▶ WHAT TO WORK ON
All lines from the first line of the material up to and including the line with "665x795 pixels." must be copied exactly, and no others.

▶ SOURCE RECORDS
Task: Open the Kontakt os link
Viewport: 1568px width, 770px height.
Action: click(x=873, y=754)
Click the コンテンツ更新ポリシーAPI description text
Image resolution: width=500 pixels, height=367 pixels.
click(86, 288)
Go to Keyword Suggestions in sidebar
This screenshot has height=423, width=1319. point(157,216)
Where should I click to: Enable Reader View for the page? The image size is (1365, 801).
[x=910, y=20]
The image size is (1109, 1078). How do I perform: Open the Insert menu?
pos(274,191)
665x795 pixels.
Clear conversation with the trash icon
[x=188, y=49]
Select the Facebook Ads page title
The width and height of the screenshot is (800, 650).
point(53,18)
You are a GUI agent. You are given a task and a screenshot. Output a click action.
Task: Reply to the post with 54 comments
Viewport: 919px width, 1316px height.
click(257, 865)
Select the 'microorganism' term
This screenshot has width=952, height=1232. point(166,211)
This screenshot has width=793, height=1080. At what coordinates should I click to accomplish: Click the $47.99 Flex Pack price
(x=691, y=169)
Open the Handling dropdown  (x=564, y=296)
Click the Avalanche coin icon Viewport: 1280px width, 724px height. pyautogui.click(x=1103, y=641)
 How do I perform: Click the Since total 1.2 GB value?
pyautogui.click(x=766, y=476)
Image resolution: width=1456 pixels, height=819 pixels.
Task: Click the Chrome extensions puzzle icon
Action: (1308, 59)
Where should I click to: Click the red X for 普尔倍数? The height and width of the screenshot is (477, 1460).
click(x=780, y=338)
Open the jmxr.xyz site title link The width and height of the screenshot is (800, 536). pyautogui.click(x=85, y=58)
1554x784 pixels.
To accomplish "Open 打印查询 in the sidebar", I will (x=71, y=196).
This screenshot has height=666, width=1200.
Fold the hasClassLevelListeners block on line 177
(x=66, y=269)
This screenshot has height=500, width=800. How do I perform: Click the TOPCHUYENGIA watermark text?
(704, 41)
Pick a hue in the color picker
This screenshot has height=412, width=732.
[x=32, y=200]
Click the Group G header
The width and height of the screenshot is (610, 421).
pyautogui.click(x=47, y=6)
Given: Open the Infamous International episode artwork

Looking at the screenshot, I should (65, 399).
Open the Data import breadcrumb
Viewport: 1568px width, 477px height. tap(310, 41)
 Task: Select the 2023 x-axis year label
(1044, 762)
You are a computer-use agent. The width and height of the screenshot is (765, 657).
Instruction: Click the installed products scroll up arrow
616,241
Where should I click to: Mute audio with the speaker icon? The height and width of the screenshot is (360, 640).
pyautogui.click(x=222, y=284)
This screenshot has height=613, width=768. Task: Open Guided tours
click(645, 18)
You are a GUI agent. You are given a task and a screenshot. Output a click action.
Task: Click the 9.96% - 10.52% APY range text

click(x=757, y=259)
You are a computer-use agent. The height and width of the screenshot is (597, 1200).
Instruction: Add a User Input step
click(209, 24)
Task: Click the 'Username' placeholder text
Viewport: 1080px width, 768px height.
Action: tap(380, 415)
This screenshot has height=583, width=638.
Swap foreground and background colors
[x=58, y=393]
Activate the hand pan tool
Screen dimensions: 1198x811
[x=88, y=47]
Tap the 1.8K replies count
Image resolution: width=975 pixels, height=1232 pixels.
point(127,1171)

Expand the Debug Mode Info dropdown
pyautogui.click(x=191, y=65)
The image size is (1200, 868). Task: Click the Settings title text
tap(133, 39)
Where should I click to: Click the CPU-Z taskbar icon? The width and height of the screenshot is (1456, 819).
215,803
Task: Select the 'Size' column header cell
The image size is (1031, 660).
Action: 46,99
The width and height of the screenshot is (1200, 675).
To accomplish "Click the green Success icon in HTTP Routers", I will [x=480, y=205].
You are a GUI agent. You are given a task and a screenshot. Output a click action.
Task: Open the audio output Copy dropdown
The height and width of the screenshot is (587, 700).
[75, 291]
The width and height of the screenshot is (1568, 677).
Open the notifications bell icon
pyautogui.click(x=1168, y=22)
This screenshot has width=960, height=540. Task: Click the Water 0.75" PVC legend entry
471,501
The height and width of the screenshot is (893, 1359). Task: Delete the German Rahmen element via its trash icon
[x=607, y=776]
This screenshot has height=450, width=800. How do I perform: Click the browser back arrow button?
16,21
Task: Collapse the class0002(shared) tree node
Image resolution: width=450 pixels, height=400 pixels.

▶ TASK SOLUTION
Task: Open the Kontakt os link
Viewport: 1568px width, 770px height.
Action: click(x=873, y=754)
Click the コンテンツ更新ポリシーAPI description text
Image resolution: width=500 pixels, height=367 pixels.
click(86, 288)
Go to Keyword Suggestions in sidebar
This screenshot has height=423, width=1319. point(157,216)
Where should I click to: Enable Reader View for the page? The image size is (1365, 801).
[x=910, y=20]
The image size is (1109, 1078). How do I perform: Open the Insert menu?
pos(274,191)
665x795 pixels.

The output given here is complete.